YOUR GOAL:
Reproduce verbatim the part of the data that begins with the line containing "Describe the element at coordinates (452, 458)" and ends with the line containing "pyautogui.click(x=220, y=470)".

<<<<

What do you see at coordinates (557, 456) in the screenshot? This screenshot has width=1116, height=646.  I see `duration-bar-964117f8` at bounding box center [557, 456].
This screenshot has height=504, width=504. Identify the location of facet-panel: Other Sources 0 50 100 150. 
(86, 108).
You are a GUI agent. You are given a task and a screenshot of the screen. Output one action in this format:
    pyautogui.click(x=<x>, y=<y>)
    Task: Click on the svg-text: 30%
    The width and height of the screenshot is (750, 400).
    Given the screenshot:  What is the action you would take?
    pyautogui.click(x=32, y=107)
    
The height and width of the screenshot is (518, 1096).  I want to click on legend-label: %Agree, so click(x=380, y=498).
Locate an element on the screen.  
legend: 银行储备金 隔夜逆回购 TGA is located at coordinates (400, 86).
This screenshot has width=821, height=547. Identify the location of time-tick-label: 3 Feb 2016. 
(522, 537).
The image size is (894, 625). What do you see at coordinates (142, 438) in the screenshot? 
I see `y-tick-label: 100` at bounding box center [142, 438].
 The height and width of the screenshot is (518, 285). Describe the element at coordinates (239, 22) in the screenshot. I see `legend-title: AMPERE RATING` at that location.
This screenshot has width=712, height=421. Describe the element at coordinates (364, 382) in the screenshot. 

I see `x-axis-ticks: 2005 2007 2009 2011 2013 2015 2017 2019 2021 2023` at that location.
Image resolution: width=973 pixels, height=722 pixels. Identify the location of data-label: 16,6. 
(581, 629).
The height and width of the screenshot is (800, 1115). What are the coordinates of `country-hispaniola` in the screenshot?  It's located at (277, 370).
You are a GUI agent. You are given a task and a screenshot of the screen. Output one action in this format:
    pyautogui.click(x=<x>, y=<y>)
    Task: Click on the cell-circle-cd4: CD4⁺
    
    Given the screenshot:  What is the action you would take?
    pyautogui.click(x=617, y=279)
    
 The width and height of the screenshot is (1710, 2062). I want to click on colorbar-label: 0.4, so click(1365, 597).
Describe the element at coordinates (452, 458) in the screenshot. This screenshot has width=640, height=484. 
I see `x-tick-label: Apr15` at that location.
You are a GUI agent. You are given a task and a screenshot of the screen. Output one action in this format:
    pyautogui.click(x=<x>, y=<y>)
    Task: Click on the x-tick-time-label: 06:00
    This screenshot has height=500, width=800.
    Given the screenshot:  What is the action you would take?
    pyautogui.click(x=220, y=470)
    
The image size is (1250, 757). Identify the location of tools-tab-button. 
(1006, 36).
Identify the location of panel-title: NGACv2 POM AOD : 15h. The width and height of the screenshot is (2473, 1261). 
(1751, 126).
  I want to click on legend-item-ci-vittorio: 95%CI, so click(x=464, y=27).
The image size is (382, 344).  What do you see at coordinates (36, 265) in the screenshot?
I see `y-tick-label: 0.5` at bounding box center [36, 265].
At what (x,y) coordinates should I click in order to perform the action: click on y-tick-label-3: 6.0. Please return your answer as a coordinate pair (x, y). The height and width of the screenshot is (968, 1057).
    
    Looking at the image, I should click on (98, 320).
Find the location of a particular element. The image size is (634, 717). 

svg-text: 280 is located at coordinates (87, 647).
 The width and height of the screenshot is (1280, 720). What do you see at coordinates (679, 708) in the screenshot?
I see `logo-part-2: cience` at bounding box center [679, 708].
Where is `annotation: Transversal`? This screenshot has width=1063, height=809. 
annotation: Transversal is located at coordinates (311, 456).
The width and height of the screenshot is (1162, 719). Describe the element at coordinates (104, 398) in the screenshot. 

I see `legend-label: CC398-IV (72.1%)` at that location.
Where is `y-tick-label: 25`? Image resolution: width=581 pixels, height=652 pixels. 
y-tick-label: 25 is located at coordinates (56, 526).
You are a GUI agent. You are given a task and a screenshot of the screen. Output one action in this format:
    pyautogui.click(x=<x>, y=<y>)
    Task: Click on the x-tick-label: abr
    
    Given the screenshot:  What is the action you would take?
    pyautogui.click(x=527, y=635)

>>>>

SOLUTION TO THE EXERCISE:
Describe the element at coordinates (452, 458) in the screenshot. This screenshot has width=640, height=484. 
I see `x-tick-label: Apr15` at that location.
You are a GUI agent. You are given a task and a screenshot of the screen. Output one action in this format:
    pyautogui.click(x=<x>, y=<y>)
    Task: Click on the x-tick-time-label: 06:00
    This screenshot has height=500, width=800.
    Given the screenshot:  What is the action you would take?
    pyautogui.click(x=220, y=470)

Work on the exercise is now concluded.